[Items from a data source]
####

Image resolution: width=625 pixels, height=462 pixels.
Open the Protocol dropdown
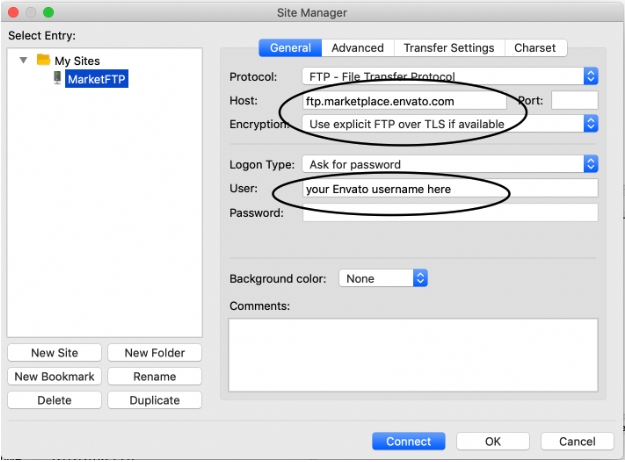coord(449,76)
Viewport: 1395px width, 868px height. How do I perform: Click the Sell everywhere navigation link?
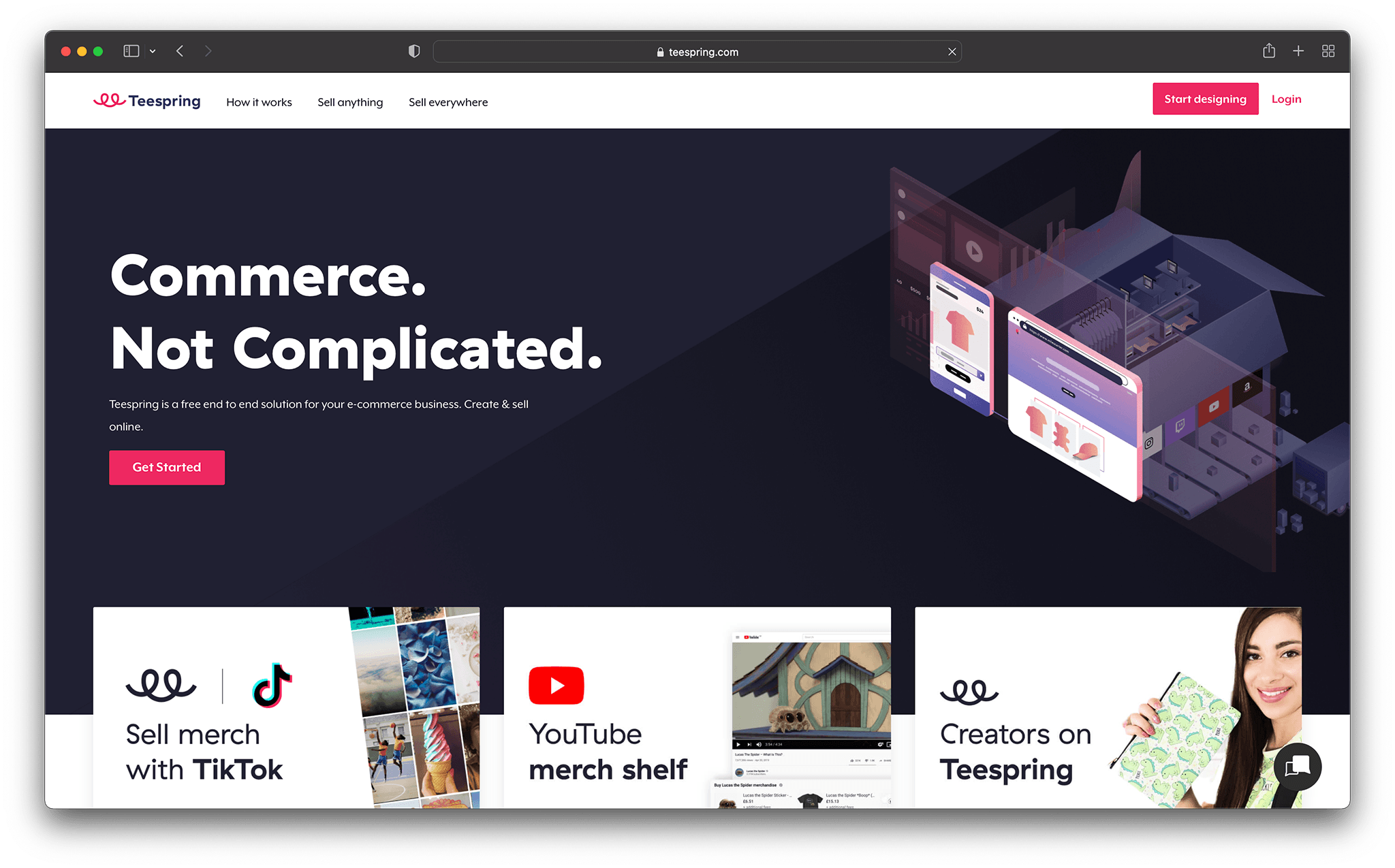[446, 101]
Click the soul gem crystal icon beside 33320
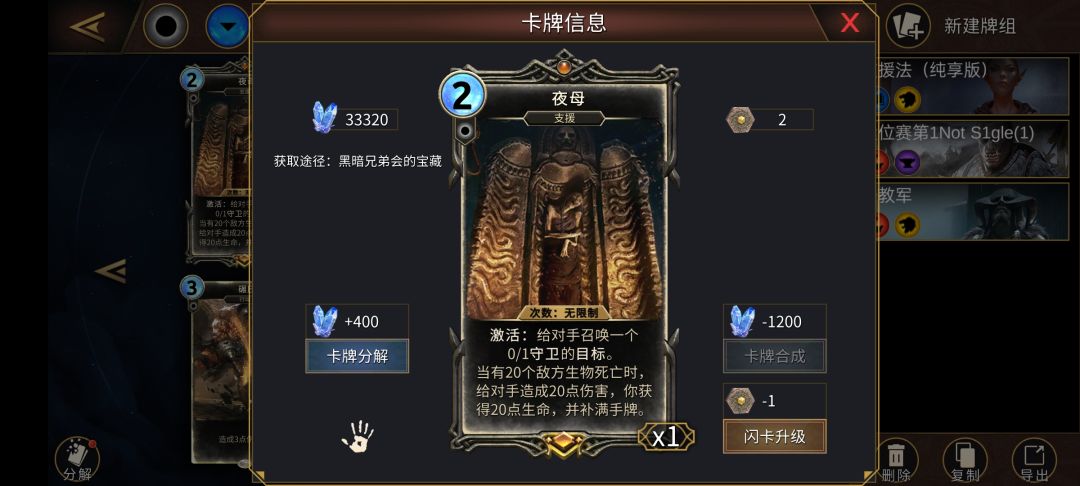The height and width of the screenshot is (486, 1080). 324,118
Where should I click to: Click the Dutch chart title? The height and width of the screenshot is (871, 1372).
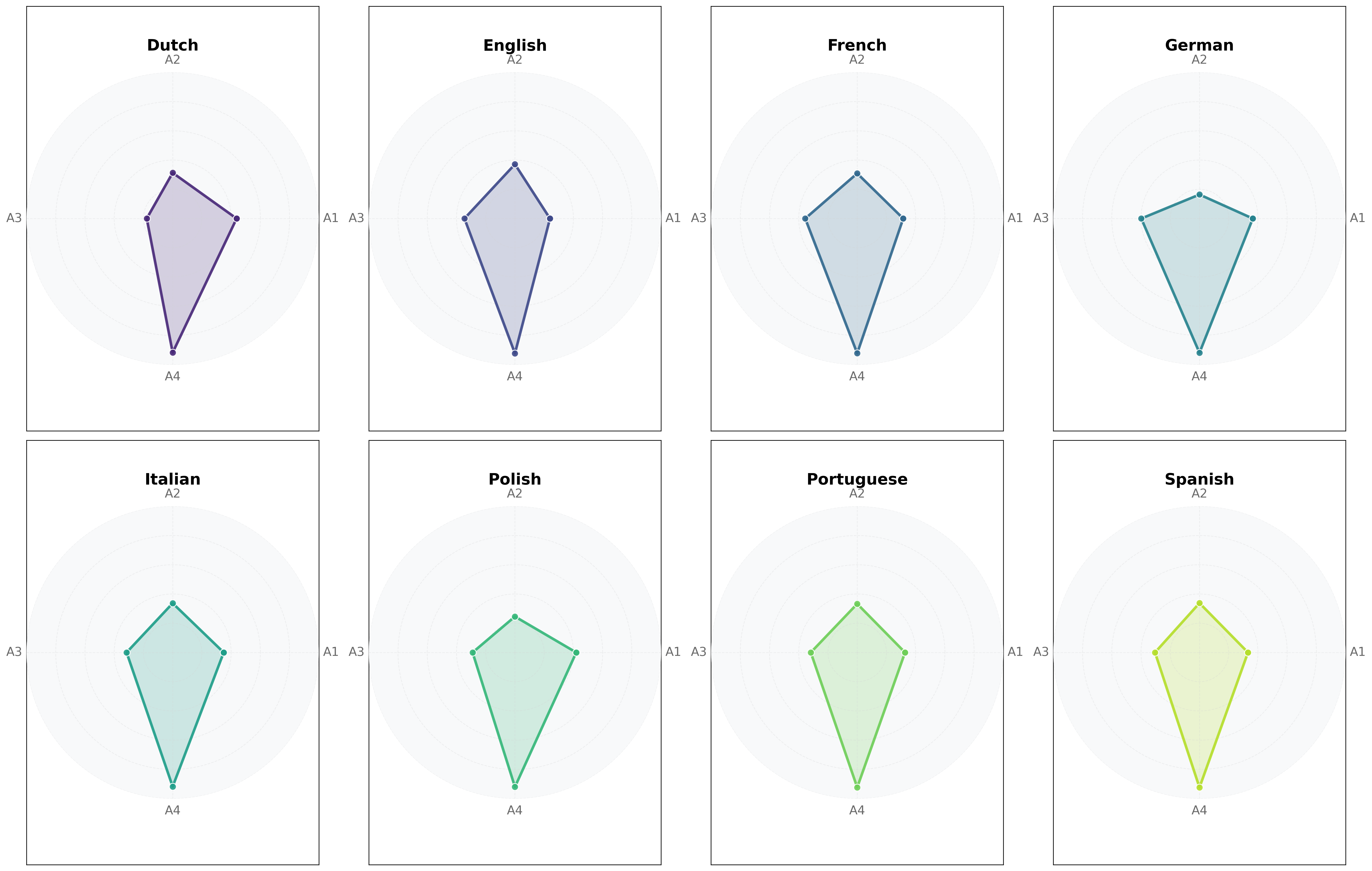(173, 45)
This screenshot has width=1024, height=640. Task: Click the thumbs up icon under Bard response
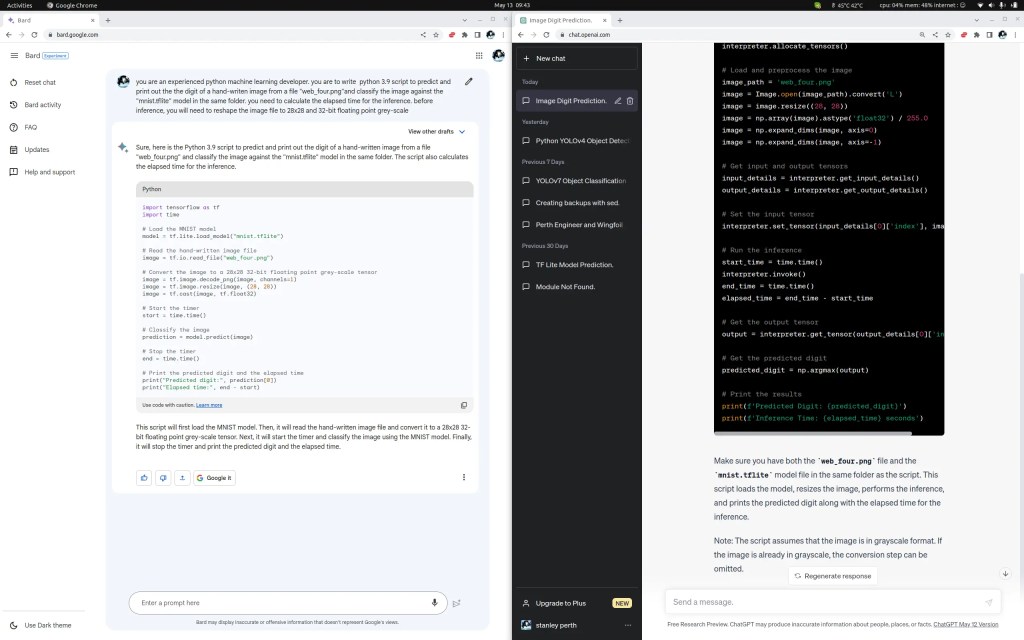click(144, 478)
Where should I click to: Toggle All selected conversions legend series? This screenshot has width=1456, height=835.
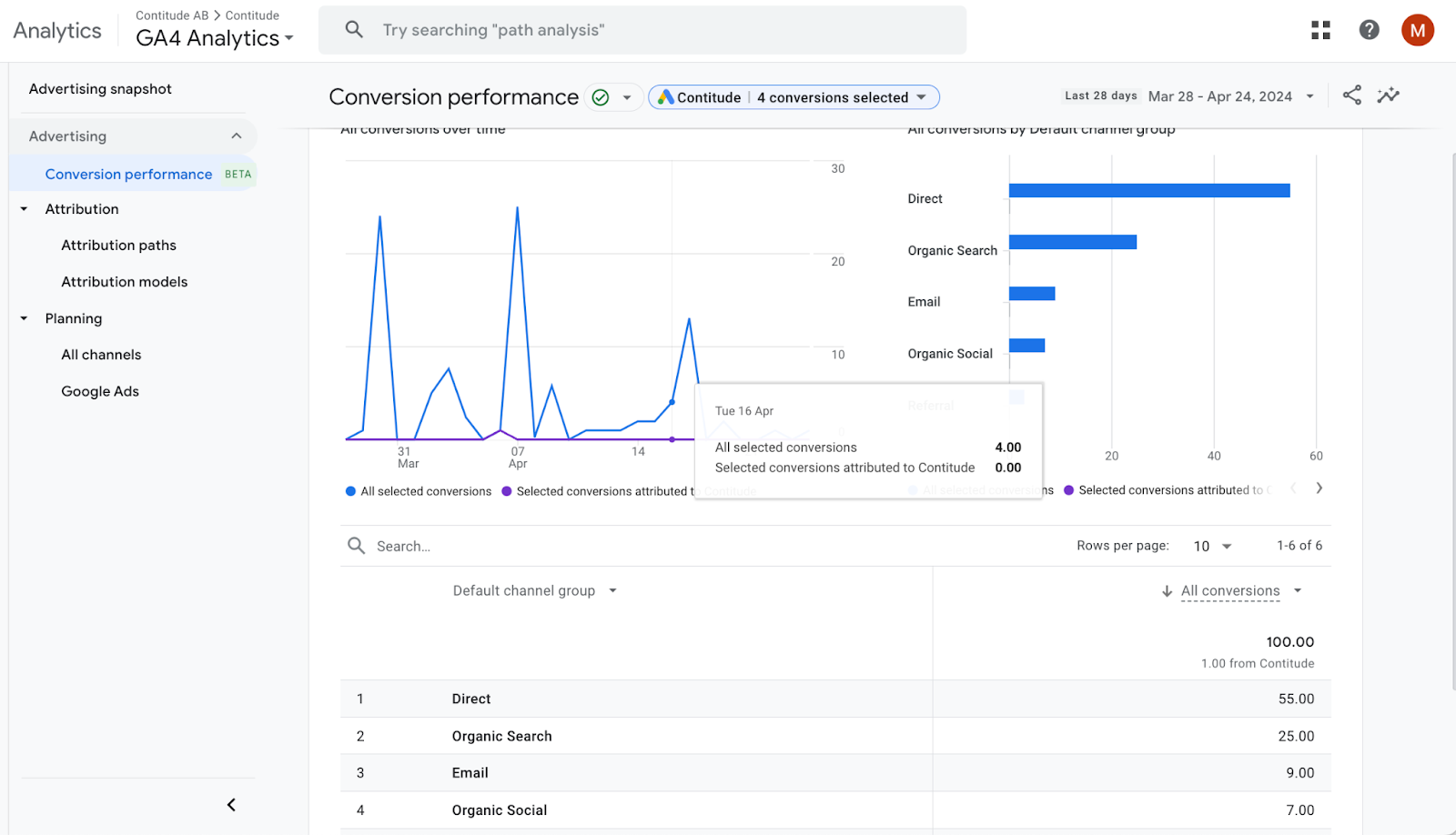[419, 491]
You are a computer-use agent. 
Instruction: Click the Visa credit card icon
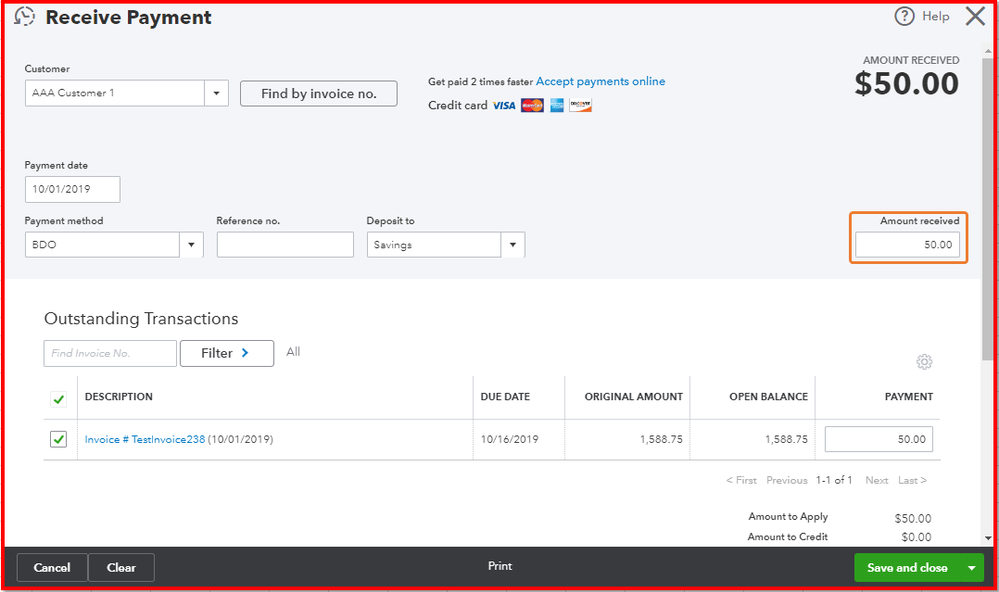pos(503,105)
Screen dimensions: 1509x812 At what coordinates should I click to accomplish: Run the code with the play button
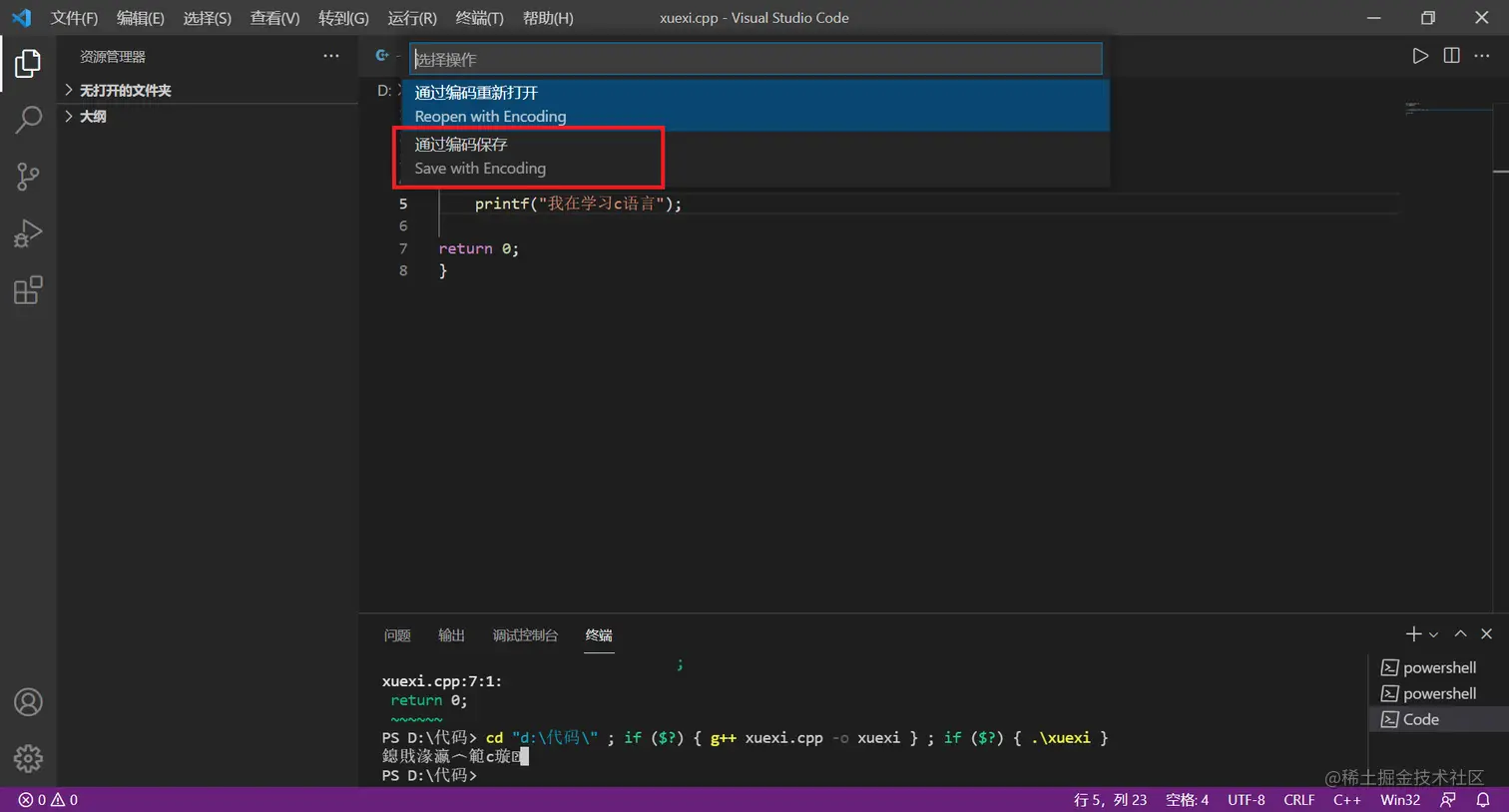(1420, 56)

####

### Task to carry out
Print every line above exactly. Leave the pictures out.

### Your solution
Image resolution: width=625 pixels, height=462 pixels.
Open the Protocol dropdown
coord(449,76)
Viewport: 1395px width, 868px height. How do I perform: Click the Sell everywhere navigation link?
[446, 101]
Click the soul gem crystal icon beside 33320
The height and width of the screenshot is (486, 1080). 324,118
Where should I click to: Click the Dutch chart title? The height and width of the screenshot is (871, 1372).
(173, 45)
This screenshot has width=1024, height=640. Task: Click the thumbs up icon under Bard response
click(144, 478)
Where should I click to: Toggle All selected conversions legend series? This screenshot has width=1456, height=835.
[419, 491]
You are a computer-use agent. 
Instruction: Click the Visa credit card icon
pos(503,105)
Screen dimensions: 1509x812 At what coordinates should I click to accomplish: Run the code with the play button
(1420, 56)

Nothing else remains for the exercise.